Fine-tuning and Alignment
After completing pre-training, the model’s abilities are further enhanced through a fine-tuning stage, which involves both Supervised Fine-Tuning (SFT) and Direct Preference Optimization (DPO).
For SFT, publicly available datasets such as OpenHermes, Code Feedback, and CodeAlpaca are utilized, providing approximately 500,000 training samples post-dedication.
Following SFT, DPO is applied, leveraging a dataset of approximately 7,000 samples curated from UltraFeedback and Distilabel Capybara DPO-7k Binarized. To ensure model safety, samples related to code are filtered using an LLM-based approach, and additional datasets like Helpful and Harmless RLFH are included.
Results
The main benchmark used for comparison is the model’s proficiency in code completion tasks, which is crucial for assessing its practical applicability in code-related contexts. They use the Multi-PL benchmark as the standardized evaluation metric for these assessments.
The image below shows the performance of Code Instruct 3B versus other similar instruction-tuned LLMs with 3B parameters.
They also evaluated instruction-tuned models on the code subset of the challenging Multi-turn benchmark (MT-Bench). The image below shows the results of coding questions in MT-Bench.
Another important application for code language models is database query tasks. For this, they compared the performance of Stable Code Instruct 3B against other popular instruction-tuned models and models specifically trained to perform well in SQL.
They use the benchmark created by Defog AI to evaluate the models. The results are shown in the table below.
Examples
Let’s test Code Instruct 3B through HuggingFace. You will see an interface that looks like this:
Prompted the model to complete the code for the bubble sort algorithm. Here, the model successfully performs FIM (Fill in the middle):
Prompted the model to explain a code snippet:
Prompted the model to complete an incomplete SQL code:
Stable Code Instruct 3B delivers strong test performance even in languages that were not initially included in the training set, such as Lua. The example below shows how the model can provide a simple code in the Lua language.

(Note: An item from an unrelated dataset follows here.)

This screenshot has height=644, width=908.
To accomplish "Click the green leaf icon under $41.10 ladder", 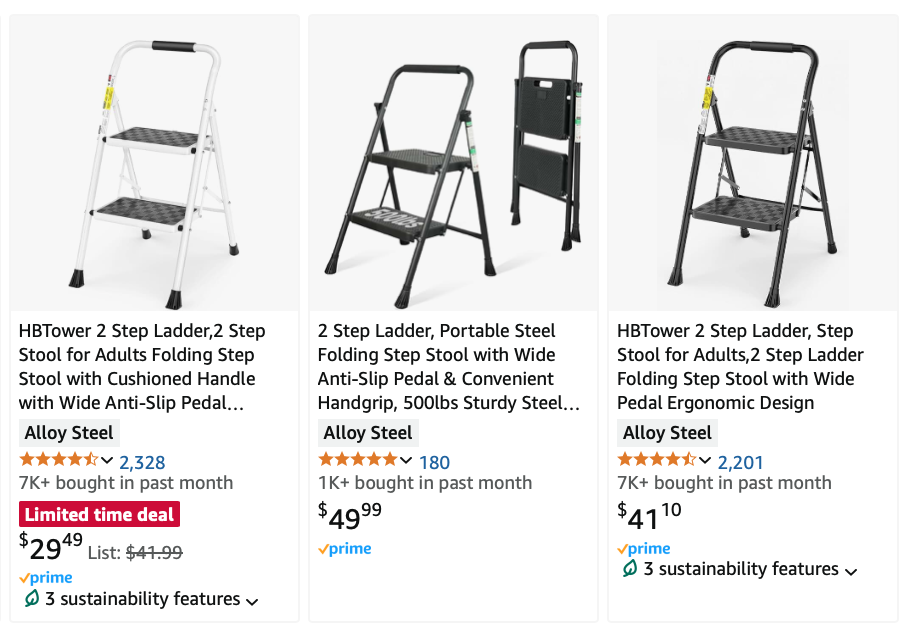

This proficiency may stem from its understanding of the underlying coding principles and its ability to adapt these concepts across diverse programming environments.
Conclusion
Stable Code Instruct 3B represents a significant advancement in instruction-tuned Code Language Models, excelling in code generation, FIM (Fill in the middle) tasks, database queries, translation, explanation, and creation.
Its instruction comprehension enables diverse coding tasks beyond completion, with superior performance across standard benchmarks promising transformative impacts in the field of software engineering.